Jika saya amati, siswa atau anak-anak yang gemar membaca biasanya ada peran besar dari orang tuanya. Teladan dan dukungan dari orang tua sangat mempengaruhi ketertarikan anak pada buku. Dukungan berupa motivasi sekaligus dana yang disisihkan dalam sebuah keluarga untuk membeli buku ternyata sangat berkorelasi pada kebiasaan anak.
Sepengetahuan saya, di sekolah kami pernah ada 2 siswa yang memiliki karya dan menghasilkan buku Kecil-Kecil Punya Karya yang diterbitkan Mizan. Tumbuhnya minat dan bakat yang ada pada dua siswa tersebut tidak bisa dipungkiri bahwa orangtuanya memiliki andil yang sangat besar. Oleh karena itu, tidak hanya para siswa yang didorong melainkan para orang tua juga perlu diajak untuk bisa mengenalkan buku pada anak sejak dini.
Sinergi antara guru, orang tua dan program-program yang ada di sekolah merupakan upaya yang bisa dilakukan demi melancarkan misi ini. Jika anak-anak senantiasa melihat orang tua dan gurunya banyak berinteraksi dengan smartphone, tidak usaah heran jika mereka juga ingin menirunya. Demikian juga jika mereka senantiasa melihat orang tua dan gurunya gemar membaca buku, maka bukan hal mustahil mereka akan tergerak untuk ikut membaca buku secara sukarela. Untuk hal ini saya sudah membuktikan di rumah, baik banyak berinteraksi dengan smartphone maupun dengan buku. Kedua hal tersebut sama-sama diminati dan ingin ditiru oleh anak-anak balita maupun yang sudah berumur lebih dari 5 tahun.
Sekolah-sekolah saat ini sebetulnya sudah menciptakan berbagai program untuk peningkatan literasi. Misalnya di sekolah kami ada program pojok baca, pagupon literasi, dan waktu kunjungan perpustakaan. Sebetulnya program ini bagus, hanya saja belum terlaksana dengan baik. Contoh kecil bahwa program ini belum berjalan dengan baik yaitu buku-buku yang ada hanya akan dijamah manakala ada tugas untuk membaca dan meringkas isi buku. Apabila tidak ada kewajiban mengerjakan tugas, maka perpustakaan dan pojok literasi tidak akan banyak yang mengunjungi.
Sumber utama dari ketidak terlaksanakannya program ini, saya amati terjadi karena para guru yang belum kompak dan allout dalam menyebarkan virus literasi di lingkungan kelas maupun sekolah. Kalau hanya satau atau dua guru yang peduli sementara sebagian besar lainnya acuh tak acuh, maka hasilnya bisa dipastikan belum memuaskan.

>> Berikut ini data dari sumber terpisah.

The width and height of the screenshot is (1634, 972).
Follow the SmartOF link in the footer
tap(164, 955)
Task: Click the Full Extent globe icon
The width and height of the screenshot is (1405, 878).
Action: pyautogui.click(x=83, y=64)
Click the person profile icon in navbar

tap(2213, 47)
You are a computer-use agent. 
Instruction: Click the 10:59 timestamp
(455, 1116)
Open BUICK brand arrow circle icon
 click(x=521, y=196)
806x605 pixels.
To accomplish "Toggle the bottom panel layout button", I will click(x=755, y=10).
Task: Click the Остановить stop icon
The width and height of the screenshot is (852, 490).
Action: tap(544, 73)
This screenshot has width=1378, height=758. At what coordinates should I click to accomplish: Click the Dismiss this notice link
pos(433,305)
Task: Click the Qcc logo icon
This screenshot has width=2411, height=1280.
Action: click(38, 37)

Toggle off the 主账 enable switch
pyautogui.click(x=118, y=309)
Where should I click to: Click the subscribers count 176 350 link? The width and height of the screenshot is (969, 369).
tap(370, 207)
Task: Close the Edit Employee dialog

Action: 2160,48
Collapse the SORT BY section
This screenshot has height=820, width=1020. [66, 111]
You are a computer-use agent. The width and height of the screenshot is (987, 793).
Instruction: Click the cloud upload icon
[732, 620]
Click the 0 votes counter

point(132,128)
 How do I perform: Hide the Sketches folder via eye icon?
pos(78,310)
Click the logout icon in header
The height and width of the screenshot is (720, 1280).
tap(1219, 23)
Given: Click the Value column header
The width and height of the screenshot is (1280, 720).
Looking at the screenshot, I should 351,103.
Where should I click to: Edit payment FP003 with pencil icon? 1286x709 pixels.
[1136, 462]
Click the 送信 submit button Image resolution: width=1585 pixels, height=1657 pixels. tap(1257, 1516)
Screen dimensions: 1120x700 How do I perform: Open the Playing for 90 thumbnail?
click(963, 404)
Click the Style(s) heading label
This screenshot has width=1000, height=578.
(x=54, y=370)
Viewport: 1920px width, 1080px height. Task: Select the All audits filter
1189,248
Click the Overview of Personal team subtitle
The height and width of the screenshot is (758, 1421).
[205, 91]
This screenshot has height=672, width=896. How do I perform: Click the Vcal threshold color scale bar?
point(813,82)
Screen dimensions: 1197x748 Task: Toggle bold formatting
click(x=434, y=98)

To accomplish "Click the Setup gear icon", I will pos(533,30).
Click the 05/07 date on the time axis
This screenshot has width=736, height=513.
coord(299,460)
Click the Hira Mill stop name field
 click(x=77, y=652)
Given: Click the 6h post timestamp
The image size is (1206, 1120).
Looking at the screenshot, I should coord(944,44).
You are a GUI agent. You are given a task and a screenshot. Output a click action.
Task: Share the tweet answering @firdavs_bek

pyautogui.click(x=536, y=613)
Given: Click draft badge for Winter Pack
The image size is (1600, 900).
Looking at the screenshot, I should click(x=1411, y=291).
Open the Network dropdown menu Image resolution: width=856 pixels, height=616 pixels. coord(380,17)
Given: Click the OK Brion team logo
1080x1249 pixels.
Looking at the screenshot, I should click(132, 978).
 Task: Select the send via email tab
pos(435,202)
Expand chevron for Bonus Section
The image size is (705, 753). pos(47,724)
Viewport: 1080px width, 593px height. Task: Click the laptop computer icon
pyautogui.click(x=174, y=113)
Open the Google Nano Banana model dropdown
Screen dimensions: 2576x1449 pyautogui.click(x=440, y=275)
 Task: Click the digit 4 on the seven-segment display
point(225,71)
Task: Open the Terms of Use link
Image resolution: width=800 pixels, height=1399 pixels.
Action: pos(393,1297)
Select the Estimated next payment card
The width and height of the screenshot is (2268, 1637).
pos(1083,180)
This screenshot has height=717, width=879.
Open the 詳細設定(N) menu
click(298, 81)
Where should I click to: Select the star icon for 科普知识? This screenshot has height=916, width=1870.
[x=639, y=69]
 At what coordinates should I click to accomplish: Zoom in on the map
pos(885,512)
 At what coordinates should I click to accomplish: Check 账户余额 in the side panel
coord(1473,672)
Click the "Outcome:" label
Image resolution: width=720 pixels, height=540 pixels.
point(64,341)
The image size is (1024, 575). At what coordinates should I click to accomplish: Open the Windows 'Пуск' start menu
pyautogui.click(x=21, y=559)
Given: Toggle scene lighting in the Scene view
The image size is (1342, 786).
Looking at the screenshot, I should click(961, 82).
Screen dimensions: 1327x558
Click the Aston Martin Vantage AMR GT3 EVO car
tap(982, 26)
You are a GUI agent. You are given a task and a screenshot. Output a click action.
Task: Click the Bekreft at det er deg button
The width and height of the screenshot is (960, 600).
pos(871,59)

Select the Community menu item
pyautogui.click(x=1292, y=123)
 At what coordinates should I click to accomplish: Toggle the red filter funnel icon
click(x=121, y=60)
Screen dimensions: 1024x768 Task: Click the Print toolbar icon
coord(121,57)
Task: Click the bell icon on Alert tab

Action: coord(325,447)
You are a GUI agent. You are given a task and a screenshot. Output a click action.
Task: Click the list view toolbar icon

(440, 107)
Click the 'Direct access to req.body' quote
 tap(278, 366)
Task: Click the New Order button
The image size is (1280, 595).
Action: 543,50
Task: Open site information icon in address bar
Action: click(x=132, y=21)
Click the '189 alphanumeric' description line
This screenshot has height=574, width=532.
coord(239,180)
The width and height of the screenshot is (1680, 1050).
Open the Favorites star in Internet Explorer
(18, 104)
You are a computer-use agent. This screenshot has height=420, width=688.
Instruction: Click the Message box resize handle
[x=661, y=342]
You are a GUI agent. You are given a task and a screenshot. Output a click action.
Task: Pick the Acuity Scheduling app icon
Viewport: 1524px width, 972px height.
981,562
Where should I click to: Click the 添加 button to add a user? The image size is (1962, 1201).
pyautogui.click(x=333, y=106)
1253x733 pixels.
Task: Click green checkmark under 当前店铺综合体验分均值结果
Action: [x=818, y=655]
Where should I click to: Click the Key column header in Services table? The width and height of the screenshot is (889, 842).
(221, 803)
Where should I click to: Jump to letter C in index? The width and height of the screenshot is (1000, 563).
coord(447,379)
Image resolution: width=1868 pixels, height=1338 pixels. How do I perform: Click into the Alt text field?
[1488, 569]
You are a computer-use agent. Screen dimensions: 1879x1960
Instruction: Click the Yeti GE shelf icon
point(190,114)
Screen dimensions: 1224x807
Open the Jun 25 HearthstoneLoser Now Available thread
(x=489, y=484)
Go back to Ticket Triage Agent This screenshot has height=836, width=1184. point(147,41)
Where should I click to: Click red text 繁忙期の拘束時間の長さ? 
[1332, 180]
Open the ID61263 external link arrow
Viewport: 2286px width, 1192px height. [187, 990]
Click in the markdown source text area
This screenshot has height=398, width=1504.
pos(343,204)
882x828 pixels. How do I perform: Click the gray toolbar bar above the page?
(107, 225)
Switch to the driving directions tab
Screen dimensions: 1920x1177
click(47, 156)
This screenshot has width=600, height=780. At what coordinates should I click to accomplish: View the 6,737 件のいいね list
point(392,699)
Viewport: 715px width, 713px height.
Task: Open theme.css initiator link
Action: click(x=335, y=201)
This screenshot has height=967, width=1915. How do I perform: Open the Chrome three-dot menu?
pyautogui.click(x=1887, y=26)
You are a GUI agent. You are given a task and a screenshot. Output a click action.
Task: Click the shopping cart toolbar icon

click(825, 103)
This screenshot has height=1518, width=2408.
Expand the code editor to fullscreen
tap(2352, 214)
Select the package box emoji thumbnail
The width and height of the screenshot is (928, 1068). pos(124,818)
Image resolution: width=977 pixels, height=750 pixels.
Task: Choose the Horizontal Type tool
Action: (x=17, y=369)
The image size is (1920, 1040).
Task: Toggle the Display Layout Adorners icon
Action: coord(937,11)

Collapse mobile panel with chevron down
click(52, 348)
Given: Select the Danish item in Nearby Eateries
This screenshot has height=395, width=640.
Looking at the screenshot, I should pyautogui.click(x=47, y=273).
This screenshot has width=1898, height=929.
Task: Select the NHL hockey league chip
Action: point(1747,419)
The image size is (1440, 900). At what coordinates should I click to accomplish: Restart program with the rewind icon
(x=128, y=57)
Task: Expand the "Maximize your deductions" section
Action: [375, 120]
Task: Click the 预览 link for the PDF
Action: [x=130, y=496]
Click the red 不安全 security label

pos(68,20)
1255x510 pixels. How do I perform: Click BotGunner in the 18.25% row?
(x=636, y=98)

Dari sini saya menyimpulkan bahwa para pendidik yang sudah melek literasi sebaiknya jangan putus asa, terus berkarya, dan gaungkan gema-gema literasi pada guru lainnya untuk mencintai dunia literasi. Jika para pendidik sudah memiliki kesadaran yang tinggi, maka para siswa akan lebih mudah untuk digerakkan.